Intelligent Design is relatively new in its present form. Proponents often argue that there are features of biology that look like engineering, and in particular, that the programming of life, the DNA software that goes along with the cellular hardware, is analogous to the programming of computers. However, we haven’t yet been able to fully unpack the implications of that, partly because both computer science and genomics are developing disciplines. The following is merely a speculative suggestion in the hopes of inspiring further investigation:
Could it be that the designer(s) of the genomes of living organisms made use of code libraries in order to do so, as is done in computer software engineering?
A code library is a suite of functions which logically go together, e.g. math functions or input/output functions. They accelerate the design process by hiving functions off into a separable module, which needs to be very carefully designed and debugged, but only once, and then they can be used in many programs. This saves rewriting the functions each time, and means that large programs can be specified with much less source code. When a particular program is compiled from source code, it often gets several such libraries ‘linked’ to it, that get added to the final executable. Not all the functions in the library need necessarily be used, meaning that the final executable could contain functions that are not used. Furthermore, in real life, programmers often leave quite a bit of non-functional information in the executable file. This includes, for example, information that aids debugging.
By analogy, the same might be true of the genomes we actually observe: if genomes are examples of executable code, then what if each genome has been ‘compiled’ from a much simpler ‘source code’ which would be simpler and easier to read if we had access to it directly. Thus ID infers from the observable genome to a simpler (intermediate) cause; some kind of source code. What if the ‘compiled’ genome contains whole code-libraries that have been linked in, but not all functions are used, and some were deactivated? Wouldn’t that be a natural explanation for true pseudogenes, that is pseudogenes that really are totally non-functional? In fact wouldn’t that be evidence for a particular design model: source-code + code-libraries + compilation.
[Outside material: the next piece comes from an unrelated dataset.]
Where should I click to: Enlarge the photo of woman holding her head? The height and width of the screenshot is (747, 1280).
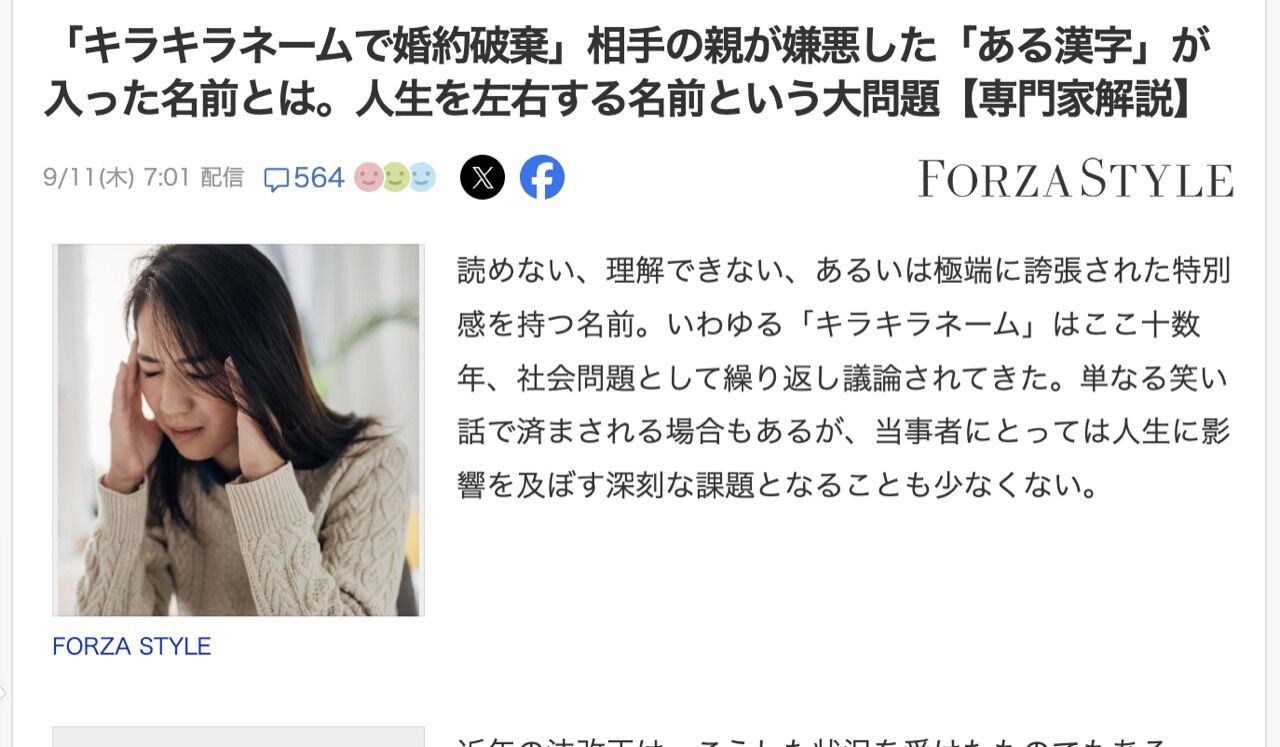click(x=238, y=430)
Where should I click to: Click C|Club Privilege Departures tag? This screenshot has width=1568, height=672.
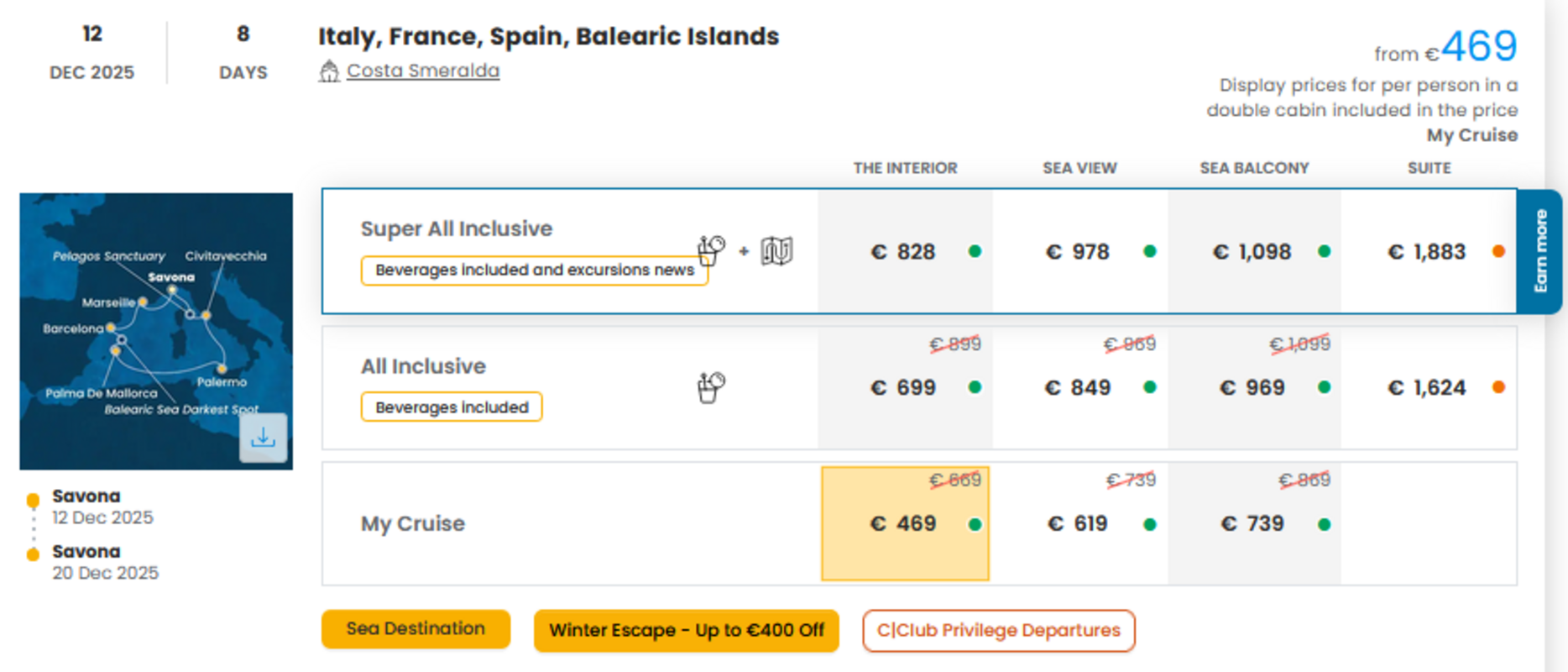coord(999,630)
The issue that prompted this post was a conversation about olfactory receptors, and a comparison between the genes mice and humans, where (if I understood correctly) many of the human genes are actually pseudogenes: non-functional gene-like code. While there will continue to be debate as to whether these really are non-functional (and whether we know enough to say either way at present), it makes sense to point out that there are other alternatives. In particular, this could explain GULO-p the fact that something that looks like part of the GULO gene exists in the higher primates, but in a deactivated state, each deactivated at the same point. Perhaps it is part of a code-library? It would be worth checking to see if any other known-to-be-unrelated creatures also carry this variant, and to see if they are also deactivated at the same point. I think that’s an interesting prediction, but again, its just a thought.
What else would this explain? It could also explain why all vertebrates share similarities in body plan, and why within the vertebrates, mammals share a particular body plan, and so on. At the same time, it does not predict a unique hierarchically-nested structure for every feature, there being no reason why the same design shouldn’t be used in totally unrelated organisms; it predicts convergence, for example between bats and whales who both use sonar.
Another possible example is the widespread use of Pax-6 in extremely disparate organisms to signal the construction of eyes. Many of these eyes are clearly not evolutionarily related. Natural selection does not even know that these extremely varied structures are eyes – it only knows that whatever they are, each seems to aid survival. But a designer knows what they are, and it would be natural to label them the same way.
Another possible example is the fact that whales can develop limb-buds: its seems likely that the program they are using is a generic one designed for four-limbed creatures, which was sufficient as it is trivial to abort construction of the hind limbs at an early stage, although it required a much more complex code module for the tail. This allowed them to be assembled (‘compiled’) as a special case of mammal: with the various specialisations that mammalian physiology brings.
It might be possible to develop a more detailed predictive framework based on a source-code + code-libraries + compilation ideas, but I/we probably don’t know enough about biology, never mind what potential advances might appear in computational science. Because I believe biology is intelligently designed, I also expect that there will be a great deal of cross-pollination. I can confirm from my own experimentation, for example, that (my crude approach to) alternative splicing is a great way to build code that is both robust and totally obfuscated to the uninitiated. 🙂
Nevertheless, a detailed predictive framework would be great. Is anyone brave enough to try it? At least it’s something to keep in the back of your mind while doing either discipline.